‘What makes people return?’ he asked me. I pondered for a while. Beyond the sadness and the personal stories what makes people return? What makes a place memorable, draws one back or manages to claim that most odd of titles, favourite cemetery?
We discussed the possibilities for a while; the architecture, the horticulture, the setting, the historical significance of the site. Ending our conversation we did not really settle on one specific element that stood out above any other. However, in the ensuing days I could not help but consider the matter further.
I have recently been reading about the notion of Gesamtkunstwerk and Art Nouveau architecture and it struck me how some of these principles directly correlate to the impact of the cemeteries on a visitor. It is not one element that makes these places so impacting, it is the unity of all the constituent parts. It is the overwhelming sense of peace that this concatenation of features engenders.
Of course, that is not to say that there are not specific memorable elements that demand multiple views and endear certain places to us.
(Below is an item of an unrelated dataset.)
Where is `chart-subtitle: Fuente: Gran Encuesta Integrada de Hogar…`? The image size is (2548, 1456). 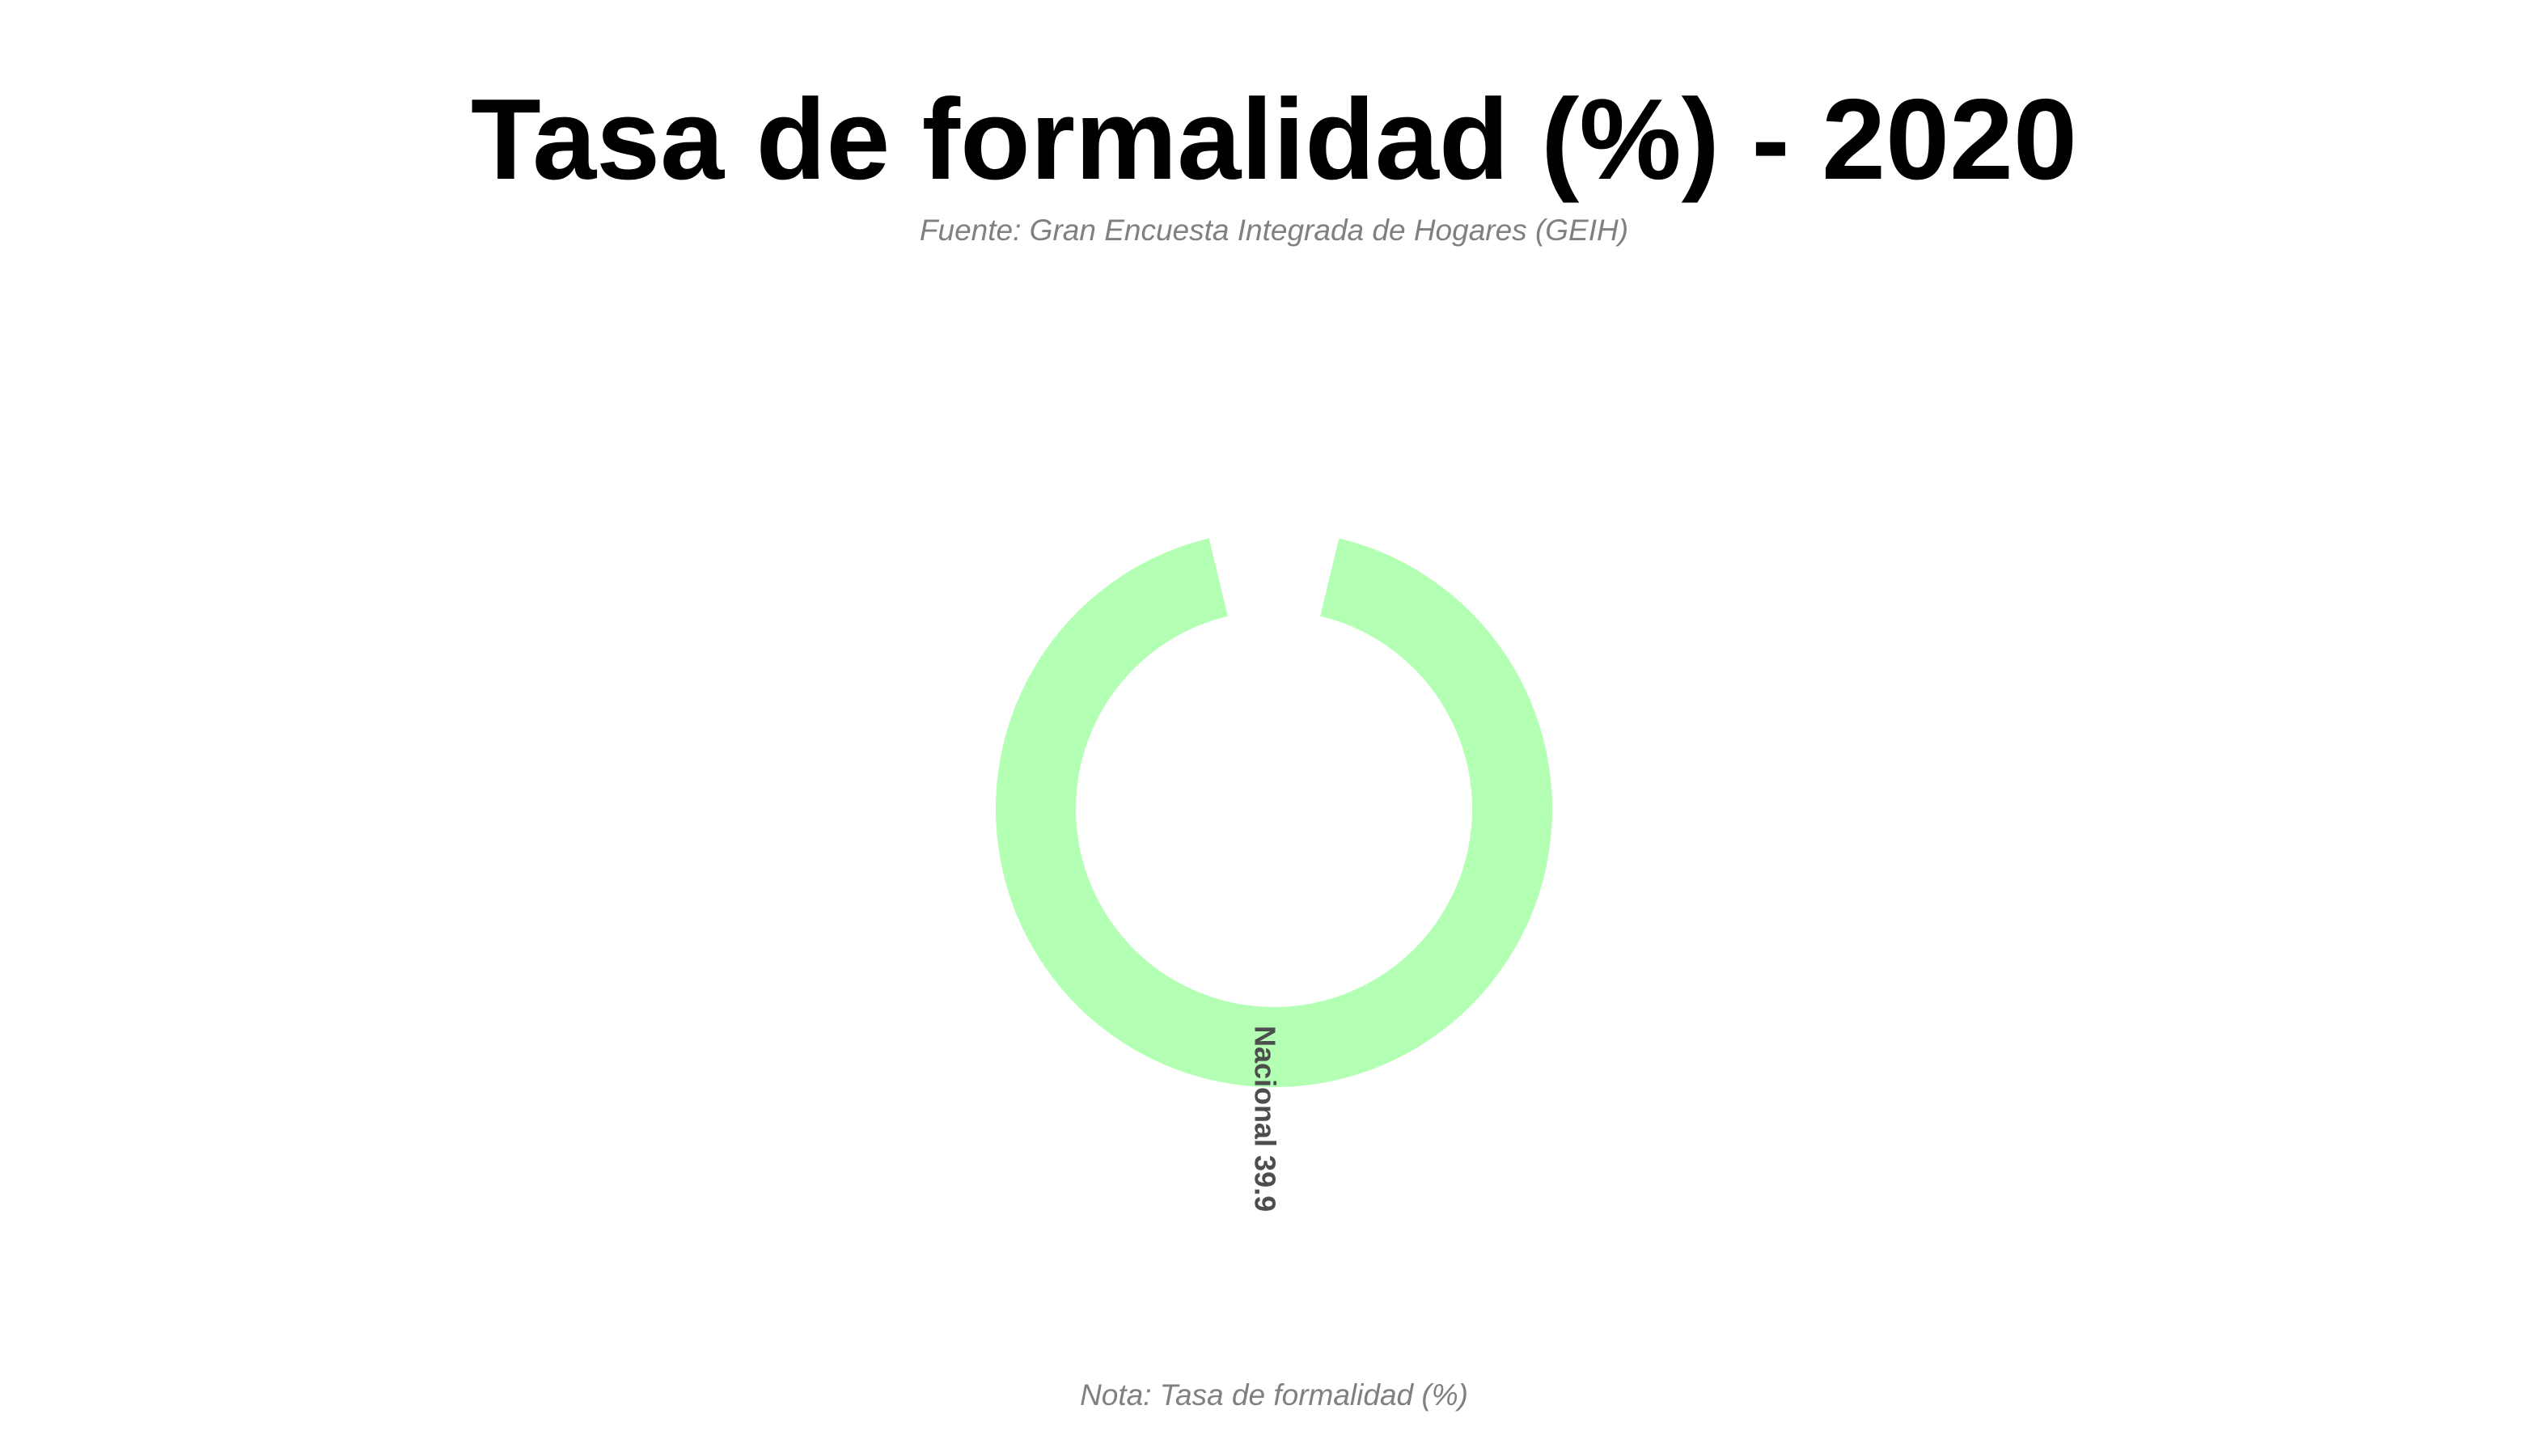
chart-subtitle: Fuente: Gran Encuesta Integrada de Hogar… is located at coordinates (1274, 231).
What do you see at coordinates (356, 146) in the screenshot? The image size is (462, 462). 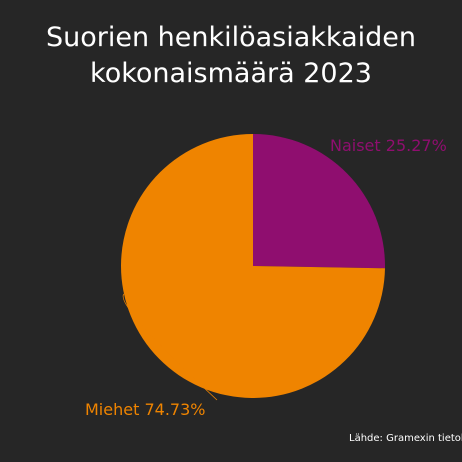 I see `slice-category: Naiset` at bounding box center [356, 146].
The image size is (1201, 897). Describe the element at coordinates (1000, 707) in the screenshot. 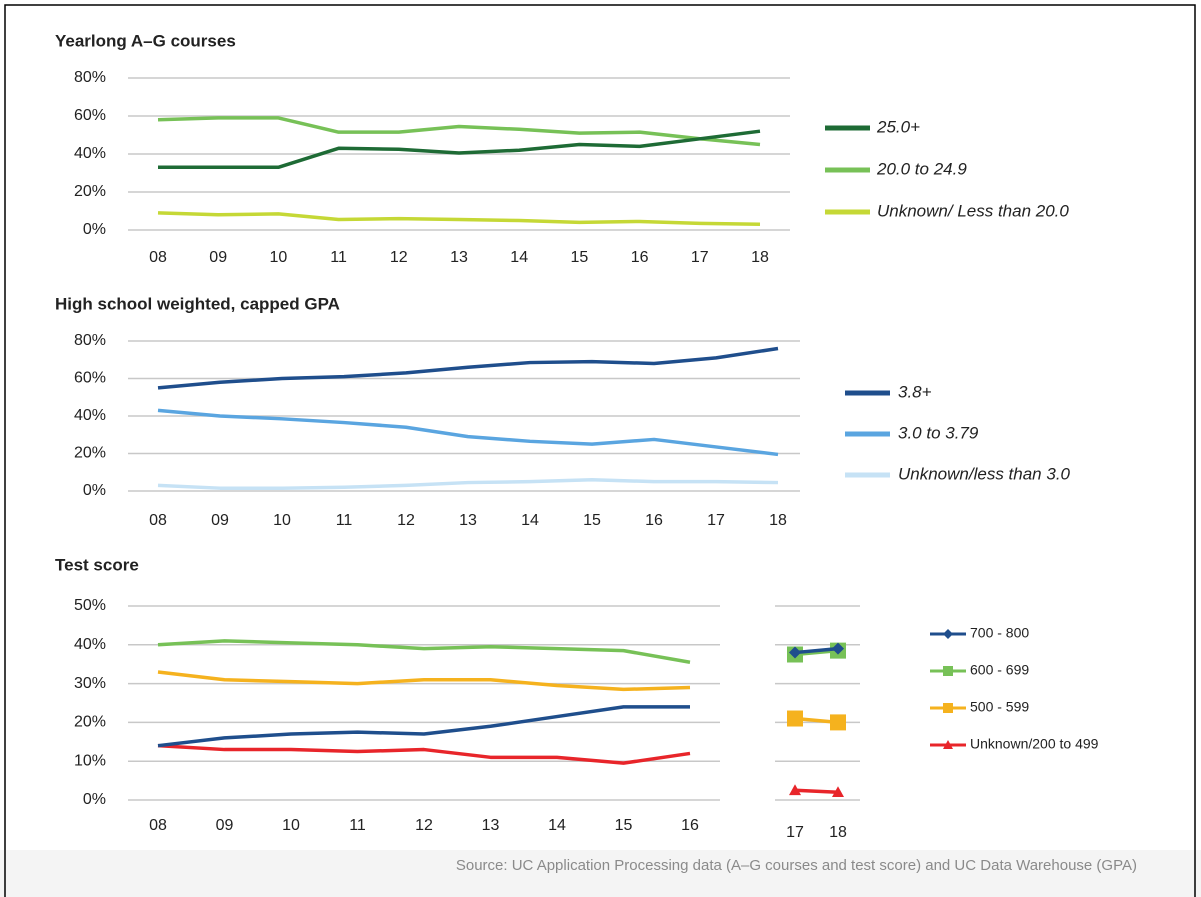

The wisteria covered pagodas at Warlincourt-Halte or the unusual drawbridge like entrance at Carnieres, for example, both stand out in the memory. In isolation, though, these individual elements do not create that feeling of rest, as though there were great invisible walls, rising from the threshold of the cemetery and reaching up to eternity, encasing all within in some earthly paradise.
For me it is this perfect harmony of site, architecture, horticulture and the execution of purpose that makes the cemeteries not only places of endless fascination but of supreme importance in the wider canon of British architecture. We return because of some affinity with the individuals who fought and fell, but we are happy to return because of the completeness we experience in these places.